I wouldn't be what I am today without the shitload of struggles I've overcome. I have all kinds of stories, horrifying shit you probably wouldn't be able to stomach. Me, I effortlessly maneuver through life like I'm on auto pilot now. I've been conditioned to just expect and accept whatever life brings, because ultimately, I know based on all of the traumas I've survived, I can literally do ANYTHING.
I have to no avail, tried and tried to figure out how to abandon this, 'alter ego'. The razor sharp, powerhouse of a woman who is right more often than wrong, a clash of masculine and feminine energy, a force unstoppable. But, this is who I am. It intimidates, it births envy, it even manifests hatred toward my existence. I still aint going nowhere. It's hard to fathom that I am both hard and soft isn't it? Yes, I can be ruthless, but I also enjoy my zen. I enjoy the quiet, calm side of the universe. I know many wish to attain my blueprint, but I'm adamant about protecting my energy. There is something sacred and unattainable about me. I exist for a greater purpose, to lead the blind.

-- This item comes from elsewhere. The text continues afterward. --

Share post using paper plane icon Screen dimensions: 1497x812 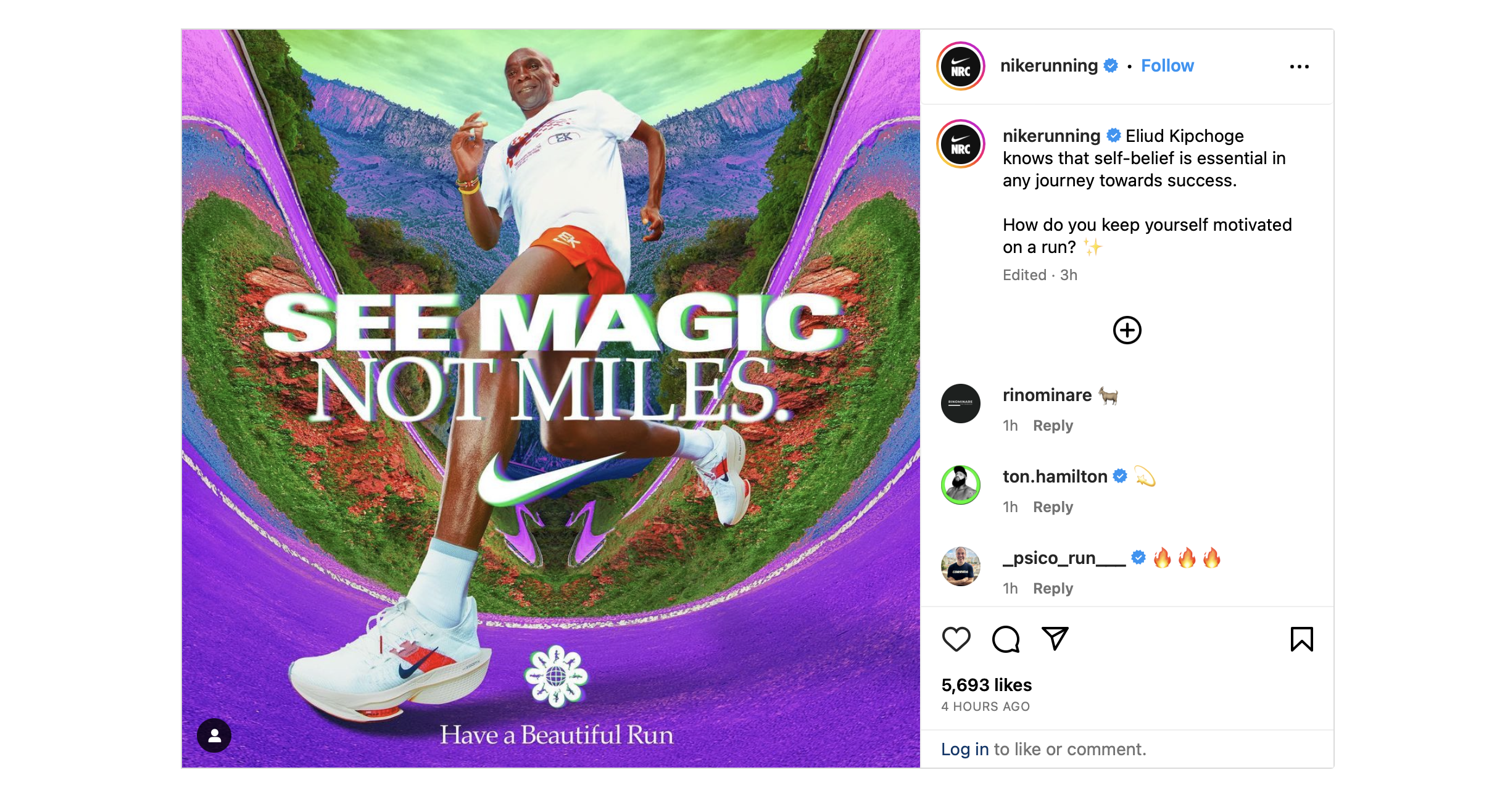1055,639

If you ever misconstrued my existence as kink, you haven't been paying attention this entire time. I am real and I have a genuine mission. Reprogramming is a part of what I'll do while I'm here. I must dismantle your entire belief system in order to expose you to a broader perspective. Up until this point you've been guided solely by what you think you know. I must make you purposeful and not all will have identical purpose. If you're curious or just conflicted, pay attention. I am going to expose you to a whole new way of life.